Assignment |
What is needed is an exact copy of the data that follows.

Excerpted records |
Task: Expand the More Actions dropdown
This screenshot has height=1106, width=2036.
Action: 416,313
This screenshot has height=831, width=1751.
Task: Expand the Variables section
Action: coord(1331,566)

Response to the task |
Task: Expand the More Actions dropdown
This screenshot has height=1106, width=2036.
Action: 416,313
This screenshot has height=831, width=1751.
Task: Expand the Variables section
Action: coord(1331,566)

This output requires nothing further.